Mari kita bicara soal hal serius: gigi.
Dalam foto ijazah sarjana yang disebut-sebut sebagai milik Presiden Jokowi—yang belakangan ramai dibicarakan karena diduga palsu—terpampang wajah muda seorang pria dengan senyum manis dan gigi yang begitu rapi, layaknya hasil kerja ortodontis kelas dunia. Sungguh, sebaris gigi yang bisa membuat model pasta gigi iri hati.
Tapi kemudian, mari kita tatap senyum Pak Jokowi hari ini, dalam balutan jas kepresidenan. Apa yang kita lihat? Gingsul. Gigi menyelip ke depan dengan anggun, khas dan menawan, hingga bisa membuat Soimah minder. Bedanya, Soimah rela membayar ratusan juta untuk menghilangkan gingsulnya. Jokowi? Entah bagaimana, dari gigi super rapi di usia muda, kini tampil dengan gingsul yang menyembul penuh percaya diri.

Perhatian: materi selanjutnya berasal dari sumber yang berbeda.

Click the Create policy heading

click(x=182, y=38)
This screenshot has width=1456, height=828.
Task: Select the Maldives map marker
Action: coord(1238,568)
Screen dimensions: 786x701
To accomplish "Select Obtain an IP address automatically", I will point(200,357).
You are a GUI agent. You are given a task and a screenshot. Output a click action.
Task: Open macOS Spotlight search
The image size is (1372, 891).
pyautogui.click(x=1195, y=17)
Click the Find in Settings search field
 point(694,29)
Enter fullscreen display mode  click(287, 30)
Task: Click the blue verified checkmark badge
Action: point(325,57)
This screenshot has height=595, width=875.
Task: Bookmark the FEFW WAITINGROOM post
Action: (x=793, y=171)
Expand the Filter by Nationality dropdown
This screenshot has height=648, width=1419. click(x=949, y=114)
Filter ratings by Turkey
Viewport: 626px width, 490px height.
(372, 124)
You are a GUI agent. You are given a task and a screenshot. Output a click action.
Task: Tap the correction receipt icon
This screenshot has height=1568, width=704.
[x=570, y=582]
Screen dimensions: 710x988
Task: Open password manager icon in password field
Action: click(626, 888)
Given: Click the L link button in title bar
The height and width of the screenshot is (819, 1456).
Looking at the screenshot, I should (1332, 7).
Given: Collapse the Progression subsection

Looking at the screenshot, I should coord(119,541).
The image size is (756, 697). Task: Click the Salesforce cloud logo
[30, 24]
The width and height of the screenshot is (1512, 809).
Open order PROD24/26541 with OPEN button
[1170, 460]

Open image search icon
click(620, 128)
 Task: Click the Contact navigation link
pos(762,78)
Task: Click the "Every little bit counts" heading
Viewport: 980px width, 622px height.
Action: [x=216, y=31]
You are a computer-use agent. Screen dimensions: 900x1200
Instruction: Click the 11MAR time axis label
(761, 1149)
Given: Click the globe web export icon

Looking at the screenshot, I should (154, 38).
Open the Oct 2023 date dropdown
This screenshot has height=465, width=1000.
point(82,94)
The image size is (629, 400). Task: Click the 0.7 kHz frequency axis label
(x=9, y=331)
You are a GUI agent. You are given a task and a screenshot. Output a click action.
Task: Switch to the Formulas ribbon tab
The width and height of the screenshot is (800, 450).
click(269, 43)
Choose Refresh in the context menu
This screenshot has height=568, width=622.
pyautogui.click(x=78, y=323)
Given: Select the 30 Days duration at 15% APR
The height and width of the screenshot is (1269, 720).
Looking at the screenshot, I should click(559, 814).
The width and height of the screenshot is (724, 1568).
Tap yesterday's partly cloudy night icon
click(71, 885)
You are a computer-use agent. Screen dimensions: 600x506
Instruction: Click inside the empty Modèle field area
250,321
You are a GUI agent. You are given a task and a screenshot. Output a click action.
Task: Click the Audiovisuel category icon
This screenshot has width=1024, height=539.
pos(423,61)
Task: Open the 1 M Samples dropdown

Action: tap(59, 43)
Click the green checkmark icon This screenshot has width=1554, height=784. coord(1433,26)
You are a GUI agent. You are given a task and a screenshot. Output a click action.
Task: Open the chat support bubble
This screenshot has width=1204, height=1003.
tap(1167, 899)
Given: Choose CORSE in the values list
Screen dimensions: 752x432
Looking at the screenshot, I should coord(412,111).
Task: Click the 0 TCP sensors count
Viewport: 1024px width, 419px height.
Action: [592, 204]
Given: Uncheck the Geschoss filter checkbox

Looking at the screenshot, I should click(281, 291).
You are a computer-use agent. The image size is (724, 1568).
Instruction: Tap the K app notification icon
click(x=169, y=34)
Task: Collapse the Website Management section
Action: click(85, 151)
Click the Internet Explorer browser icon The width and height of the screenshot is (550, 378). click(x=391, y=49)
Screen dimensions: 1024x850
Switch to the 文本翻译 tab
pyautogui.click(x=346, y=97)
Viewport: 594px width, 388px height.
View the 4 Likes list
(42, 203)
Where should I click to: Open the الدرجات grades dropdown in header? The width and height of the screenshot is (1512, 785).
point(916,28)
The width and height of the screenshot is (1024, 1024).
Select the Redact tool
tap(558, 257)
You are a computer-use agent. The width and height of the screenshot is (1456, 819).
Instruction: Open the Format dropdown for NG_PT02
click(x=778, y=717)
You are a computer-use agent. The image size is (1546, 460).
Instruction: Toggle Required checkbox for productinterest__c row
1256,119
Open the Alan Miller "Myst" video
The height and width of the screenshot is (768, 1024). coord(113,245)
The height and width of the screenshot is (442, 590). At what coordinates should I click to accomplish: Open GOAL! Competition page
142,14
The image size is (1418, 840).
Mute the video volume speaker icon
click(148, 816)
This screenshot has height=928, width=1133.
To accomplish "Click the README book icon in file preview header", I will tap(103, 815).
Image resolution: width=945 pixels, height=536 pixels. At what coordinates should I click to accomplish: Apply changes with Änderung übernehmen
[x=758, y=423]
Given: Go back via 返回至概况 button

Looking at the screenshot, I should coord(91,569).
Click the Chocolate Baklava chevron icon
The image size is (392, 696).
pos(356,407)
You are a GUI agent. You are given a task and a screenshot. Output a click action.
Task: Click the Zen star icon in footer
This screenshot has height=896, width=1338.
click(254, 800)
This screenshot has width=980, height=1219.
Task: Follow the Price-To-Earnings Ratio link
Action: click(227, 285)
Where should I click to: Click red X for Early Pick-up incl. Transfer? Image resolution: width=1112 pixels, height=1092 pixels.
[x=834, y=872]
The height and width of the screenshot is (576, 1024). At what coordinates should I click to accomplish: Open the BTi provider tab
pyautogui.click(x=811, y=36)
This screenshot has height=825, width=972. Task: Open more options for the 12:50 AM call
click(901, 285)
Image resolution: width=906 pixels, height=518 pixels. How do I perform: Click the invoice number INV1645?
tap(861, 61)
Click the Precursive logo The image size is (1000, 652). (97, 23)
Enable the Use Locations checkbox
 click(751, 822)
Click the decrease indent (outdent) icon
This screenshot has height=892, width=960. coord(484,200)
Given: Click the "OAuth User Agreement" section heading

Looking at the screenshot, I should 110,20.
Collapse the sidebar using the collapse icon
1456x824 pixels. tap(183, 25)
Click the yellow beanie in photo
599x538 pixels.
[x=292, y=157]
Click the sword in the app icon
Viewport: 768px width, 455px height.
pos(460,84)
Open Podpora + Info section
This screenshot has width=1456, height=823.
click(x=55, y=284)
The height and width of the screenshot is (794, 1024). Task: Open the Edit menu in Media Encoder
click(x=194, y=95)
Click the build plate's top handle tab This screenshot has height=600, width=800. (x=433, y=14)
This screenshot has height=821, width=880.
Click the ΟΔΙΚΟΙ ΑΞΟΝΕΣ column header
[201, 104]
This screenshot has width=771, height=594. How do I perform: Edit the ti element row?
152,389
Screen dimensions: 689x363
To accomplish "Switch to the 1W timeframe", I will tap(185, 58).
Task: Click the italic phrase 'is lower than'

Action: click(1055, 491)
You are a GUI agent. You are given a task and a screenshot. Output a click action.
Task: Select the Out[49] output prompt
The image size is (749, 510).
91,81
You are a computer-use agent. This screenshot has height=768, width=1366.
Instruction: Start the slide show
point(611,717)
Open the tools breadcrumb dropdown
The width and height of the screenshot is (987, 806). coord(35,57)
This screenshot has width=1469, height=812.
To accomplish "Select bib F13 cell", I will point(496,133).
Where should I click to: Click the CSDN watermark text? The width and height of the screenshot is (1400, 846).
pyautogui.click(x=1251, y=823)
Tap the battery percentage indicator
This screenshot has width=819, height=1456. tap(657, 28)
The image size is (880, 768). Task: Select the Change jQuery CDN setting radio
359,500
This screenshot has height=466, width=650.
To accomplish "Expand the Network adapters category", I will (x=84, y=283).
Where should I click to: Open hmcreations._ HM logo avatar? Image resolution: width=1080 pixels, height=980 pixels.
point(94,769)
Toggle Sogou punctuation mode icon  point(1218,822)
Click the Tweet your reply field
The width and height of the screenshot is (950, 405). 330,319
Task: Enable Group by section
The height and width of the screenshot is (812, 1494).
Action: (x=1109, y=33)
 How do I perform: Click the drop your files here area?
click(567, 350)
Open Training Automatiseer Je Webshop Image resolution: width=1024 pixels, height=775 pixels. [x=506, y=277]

Pertanyaannya sederhana, kenapa?
Apakah ini semacam proses “reverse aesthetic dentistry”? Atau mungkin Jokowi ingin menekankan ke-rakyat-an dengan menanamkan nilai-nilai kearifan lokal dalam giginya? Atau mungkin, gigi rapi adalah tanda kemapanan terlalu dini yang tak sesuai narasi “anak tukang kayu,” dan karena itu harus dikoreksi?
Atau… barangkali justru kita semua yang terlalu jahat, terlalu curiga, terlalu sinis. Mungkin ini hanya keajaiban evolusi: gigi bisa berubah arah sesuai kebutuhan politik. Sebuah proses adaptasi biologis yang belum pernah dikaji dalam jurnal ilmiah, tapi sangat nyata di hadapan kita.
Ya, tentu saja kita harus adil. Banyak hal bisa berubah seiring waktu—rambut memutih, kulit berkerut, bahkan prinsip bisa fleksibel. Tapi gigi? Yang dulu rapi lalu jadi gingsul? Itu bukan penuaan biasa, kawan. Itu seni.
Maka mari kita akhiri dengan sebuah refleksi mendalam: siapa yang sebenarnya palsu, ijazahnya atau senyumnya? Dan mana yang lebih penting—keaslian gigi, atau keaslian kepemimpinan?